Assignment #10 (demo). Gradient boosting

Assignment #10 (demo). Gradient boosting#

mlcourse.ai – Open Machine Learning Course

Author: Yury Kashnitsky. All content is distributed under the Creative Commons CC BY-NC-SA 4.0 license.

Your task is to beat at least 2 benchmarks in this Kaggle Inclass competition. Here you won’t be provided with detailed instructions. We only give you a brief description of how the second benchmark was achieved using Xgboost. Hopefully, at this stage of the course, it’s enough for you to take a quick look at the data in order to understand that this is the type of task where gradient boosting will perform well. Most likely it will be Xgboost, however, we’ve got plenty of categorical features here.

import warnings

warnings.filterwarnings("ignore")
import numpy as np
import pandas as pd
from sklearn.linear_model import LogisticRegression
from sklearn.metrics import roc_auc_score
from sklearn.model_selection import train_test_split
from sklearn.preprocessing import StandardScaler
from xgboost import XGBClassifier

# for Jupyter-book, we copy data from GitHub, locally, to save Internet traffic,
# you can specify the data/ folder from the root of your cloned
# https://github.com/Yorko/mlcourse.ai repo, to save Internet traffic
DATA_PATH = "https://raw.githubusercontent.com/Yorko/mlcourse.ai/main/data/"

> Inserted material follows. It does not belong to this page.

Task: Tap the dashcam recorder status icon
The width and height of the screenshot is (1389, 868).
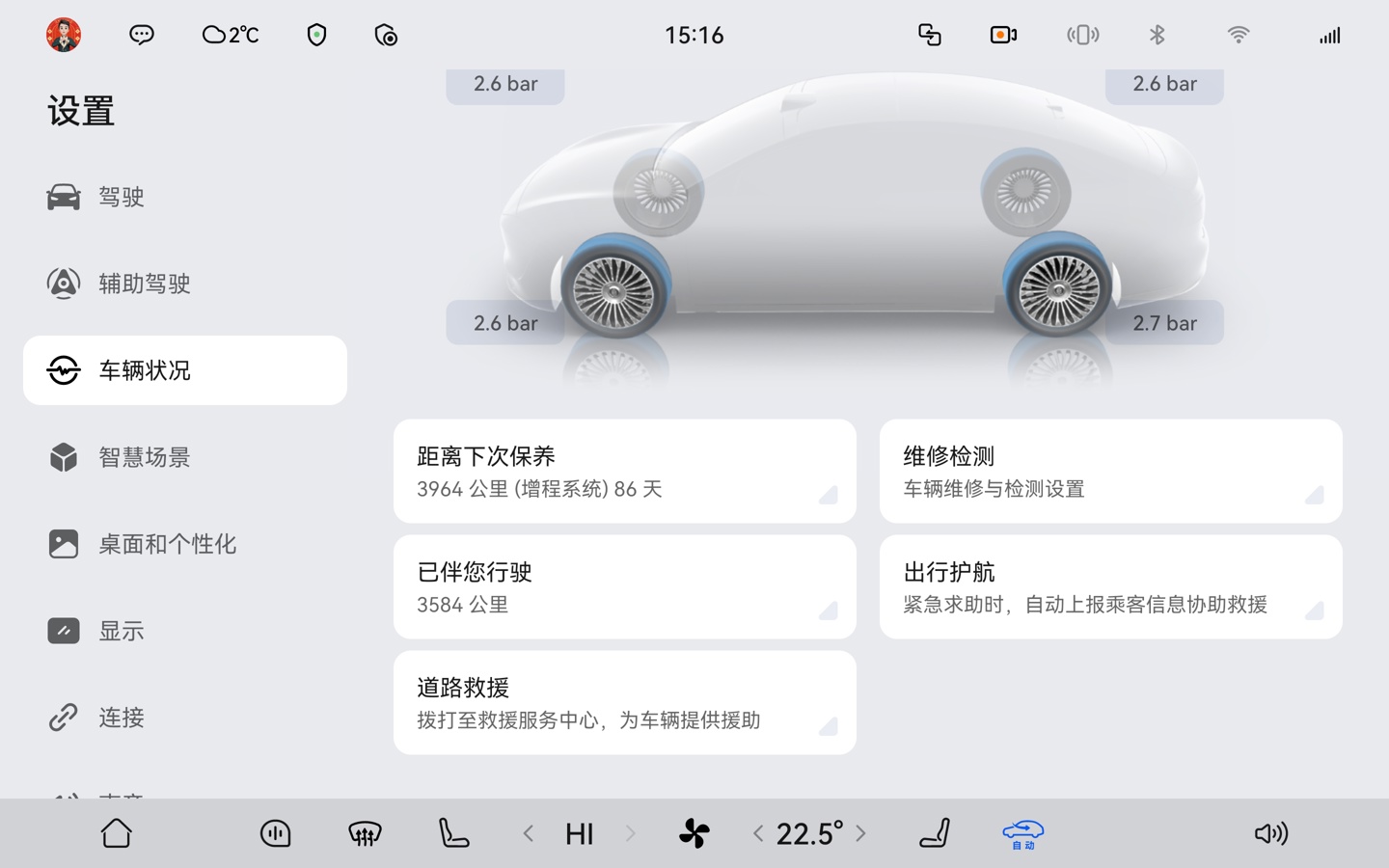Action: (1003, 35)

train = pd.read_csv(DATA_PATH + "flight_delays_train.csv")
test = pd.read_csv(DATA_PATH + "flight_delays_test.csv")

train.head()

	Month	DayofMonth	DayOfWeek	DepTime	UniqueCarrier	Origin	Dest	Distance	dep_delayed_15min
0	c-8	c-21	c-7	1934	AA	ATL	DFW	732	N
1	c-4	c-20	c-3	1548	US	PIT	MCO	834	N
2	c-9	c-2	c-5	1422	XE	RDU	CLE	416	N
3	c-11	c-25	c-6	1015	OO	DEN	MEM	872	N
4	c-10	c-7	c-6	1828	WN	MDW	OMA	423	Y

test.head()

	Month	DayofMonth	DayOfWeek	DepTime	UniqueCarrier	Origin	Dest	Distance
0	c-7	c-25	c-3	615	YV	MRY	PHX	598
1	c-4	c-17	c-2	739	WN	LAS	HOU	1235
2	c-12	c-2	c-7	651	MQ	GSP	ORD	577
3	c-3	c-25	c-7	1614	WN	BWI	MHT	377
4	c-6	c-6	c-3	1505	UA	ORD	STL	258

Given flight departure time, carrier’s code, departure airport, destination location, and flight distance, you have to predict departure delay for more than 15 minutes. As the simplest benchmark, let’s take Xgboost classifier and two features that are easiest to take: DepTime and Distance. Such model results in 0.68202 on the LB.

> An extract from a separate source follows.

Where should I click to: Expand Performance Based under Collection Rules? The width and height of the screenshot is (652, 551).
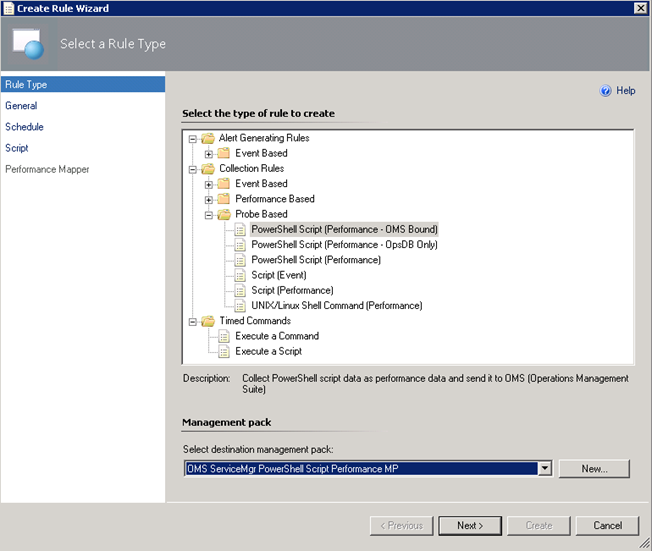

X_train = train[["Distance", "DepTime"]].values
y_train = train["dep_delayed_15min"].map({"Y": 1, "N": 0}).values
X_test = test[["Distance", "DepTime"]].values

X_train_part, X_valid, y_train_part, y_valid = train_test_split(
    X_train, y_train, test_size=0.3, random_state=17
)

We’ll train Xgboost with default parameters on part of data and estimate holdout ROC AUC.

xgb_model = XGBClassifier(seed=17)

xgb_model.fit(X_train_part, y_train_part)
xgb_valid_pred = xgb_model.predict_proba(X_valid)[:, 1]

roc_auc_score(y_valid, xgb_valid_pred)

np.float64(0.7001348346148776)

Now we do the same with the whole training set, make predictions to test set and form a submission file. This is how you beat the first benchmark.

xgb_model.fit(X_train, y_train)
xgb_test_pred = xgb_model.predict_proba(X_test)[:, 1]

pd.Series(xgb_test_pred, name="dep_delayed_15min").to_csv(
    "xgb_2feat.csv", index_label="id", header=True
)

The second benchmark in the leaderboard was achieved as follows:

Features Distance and DepTime were taken unchanged
A feature Flight was created from features Origin and Dest
Features Month, DayofMonth, DayOfWeek, UniqueCarrier and Flight were transformed with OHE (LabelBinarizer)
Logistic regression and gradient boosting (xgboost) were trained. Xgboost hyperparameters were tuned via cross-validation. First, the hyperparameters responsible for model complexity were optimized, then the number of trees was fixed at 500 and learning step was tuned.
Predicted probabilities were made via cross-validation using cross_val_predict. A linear mixture of logistic regression and gradient boosting predictions was set in the form \(w_1 * p_{logit} + (1 - w_1) * p_{xgb}\), where \(p_{logit}\) is a probability of class 1, predicted by logistic regression, and \(p_{xgb}\) – the same for xgboost. \(w_1\) weight was selected manually.
A similar combination of predictions was made for test set.

Following the same steps is not mandatory. That’s just a description of how the result was achieved by the author of this assignment. Perhaps you might not want to follow the same steps, and instead, let’s say, add a couple of good features and train a random forest of a thousand trees.

Good luck!